Matt Cutts, distinguished engineer and head of Webspam at Google, recently said that building links isn’t inherently bad, or "black hat," at SMX Advanced in June.

He did, however, say links should be the result of "sweat plus creativity." The point being that the links Google wants to count are the links that are earned with hard work and creativity. You have to deserve the link, you have to work for the link, you have to find a way to add value to the Web, and then promote the hell out of that value to the right audience.

That’s where link-building is headed. No more "hacking the algo" or spammy links built across a network of low-quality sites. Instead, links should truly be a sign of authority, creativity, trust, and thought leadership. And you build links through savvy, persuasive promotion.

4. Do Your Links Meet Other Business Goals?

If the only value of the link is for search engines, odds are the link isn’t really worth your while.

Google doesn’t want people treating search engines and site visitors differently (despite the nofollow nonsense happening with guest blogging). They’ve said that from day one. So if the only reason you want the link is for a search engine spider to crawl it, that’s not a link they’ll want to count.

Besides, if you pursue links that offer real business value, that’s killing two birds with one stone. And if there’s one thing an SEO should be obsessed with, it’s optimization.

So what other business values can you meet through links? Glad you asked.

  • Referral traffic
  • New audience engagement
  • Branding
  • Recognition from niche influencers
  • New relationships
  • Etc. etc.

Link-building is really about exposure. Any benefits that come with normal brand exposure can come via link building as well.

It’s 2014, and interacting on the Web has serious business potential. Building links requires interacting with a wide variety of people important and relevant to your own business. If your only pursuit is the link, you’re missing out.

So don’t just look for links that will flow PageRank. Look for links that will have an actual impact on your business.

5. Are You Using Diverse Tactics to Build Diverse Links?

No one knows the future. Google will continue to evolve, grow, and expand.

The old expression "don’t put all your eggs in one basket" is a universally respecting truism for a reason. It’s foolish to expect that a single tactic is all you’ll need.

This is true with links as well. The fact is when Google makes sweeping changes, there’s very real collateral damage. Innocent websites are impacted. Livelihoods are threatened. Even good, honest links might be devalued or punished in the mix.

While the rest of these questions are designed to help you build links matching Google’s intent, this question is meant to protect you from Google’s changing policies. Because no one, no one is safe or sacred when Google changes policies.
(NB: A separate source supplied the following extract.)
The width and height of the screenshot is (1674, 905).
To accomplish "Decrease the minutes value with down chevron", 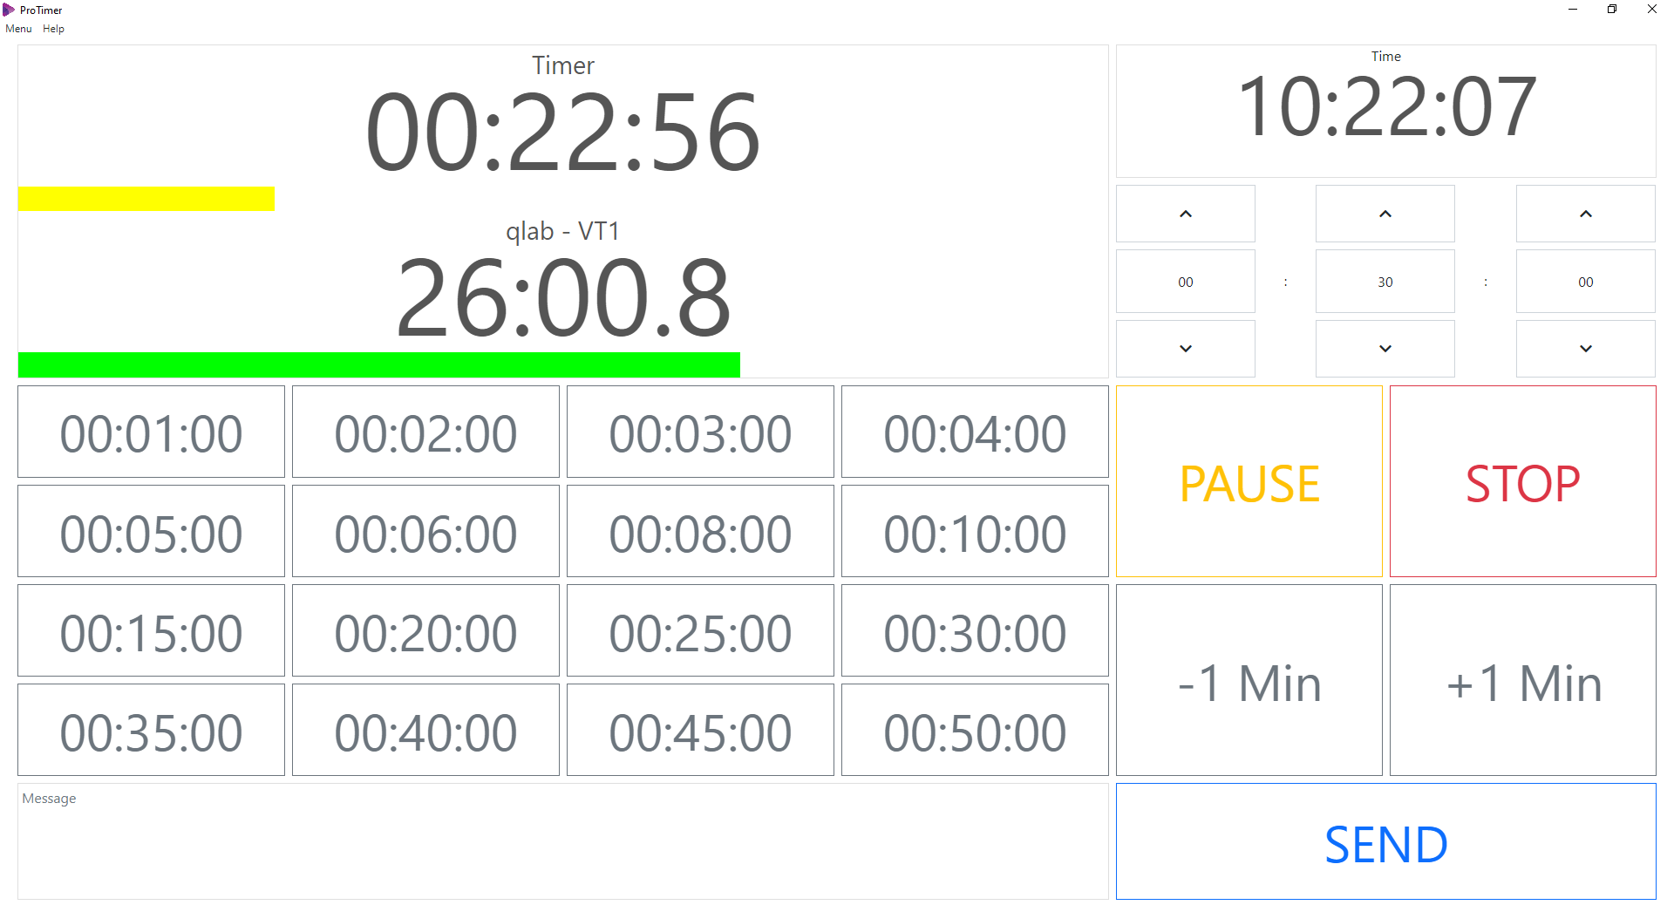I will (1385, 348).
The fact is using diverse tactics to build diverse links has a variety of healthy benefits, and is the intelligent marketer’s route. Recently, Cory Collins at Linkarati covered the topic in depth, citing these five benefits of using diverse tactics:

  1. Protection from Google’s shifting guidelines
  2. Scaling a single tactic is often viewed as manipulative
  3. Algorithms excel at spotting patterns
  4. Customized campaigns are more likely to be successful
  5. Diverse strategies will result in more valuable links.

If you want lasting value from your link-building efforts, you need to be using diverse tactics. Period.

Recap

Google has once again updated its guidelines to cite low-quality guest posts as a form of thin or unoriginal content.

Google is going to continue to change, evolve, and expand its Webmaster Guidelines as the Web continues to grow, expand, and evolve.

My advice is to look to the future and be sure you’re matching Google’s intent, as well as follow the rules clearly laid out in its guidelines. In link-building, you can test the veracity of your campaign with five questions:

  1. Is your goal quality or quantity?
  2. Are the links editorial?
  3. Did you work hard for the links?
  4. Do the links help achieve other business or marketing goals?
  5. Are you using diverse tactics to build diverse links?

Follow your instincts. We’ve all been taught the importance of hard work and strong ethics. And never be afraid to promote yourself, and chase the links you deserve instead of waiting for the links you earn.